Note: This tutorial uses the Unhackathon website (http://unhackathon.org/) as our example starting point for web crawling. Please be aware that some of the sample outputs may be a bit different, since the Unhackathon website is updated occasionally.

Write You a Web Crawler

This springboard project will have you build a simple web crawler in Python using the Requests library. Once you have implemented a basic web crawler and understand how it works, you will have numerous opportunities to expand your crawler to solve interesting problems.

Tutorial

Assumptions

This tutorial assumes that you have Python 3 installed on your machine. If you do not have Python installed (or you have an earlier version installed) you can find the latest Python builds at https://www.python.org/downloads/. Make sure you have the correct version in your environment variables.

We will use pip to install packages. Make sure you have that installed as well.

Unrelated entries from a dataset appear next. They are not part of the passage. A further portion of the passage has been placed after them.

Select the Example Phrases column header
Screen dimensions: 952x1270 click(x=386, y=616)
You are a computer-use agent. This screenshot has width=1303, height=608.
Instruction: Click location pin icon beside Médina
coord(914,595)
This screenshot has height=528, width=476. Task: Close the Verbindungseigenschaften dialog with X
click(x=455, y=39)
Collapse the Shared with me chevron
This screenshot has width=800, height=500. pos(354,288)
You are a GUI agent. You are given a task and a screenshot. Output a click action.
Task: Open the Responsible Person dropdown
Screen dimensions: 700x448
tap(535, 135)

Sometimes this is installed as pip3 to differentiate between versions of pip built with Python 2 or Python 3; if this is the case, be mindful to use the pip3 command instead of pip while following along in the tutorial.

We also assume that you’ll be working from the command line. You may use an IDE if you choose, but some aspects of this guide will not apply.

This guide assumes only basic programming ability and knowledge of data structures and Python. If you’re more advanced, feel free to use it as a reference rather than a step by step tutorial. If you haven’t used Python and can’t follow along, check out the official Python tutorial at https://docs.python.org/3/tutorial/ and/or Codecademy’s Python class at https://www.codecademy.com/tracks/python.

Setting up your project

Let’s get the basic setup out of the way now. (Next we’ll give a general overview of the project, and then we’ll jump into writing some code.)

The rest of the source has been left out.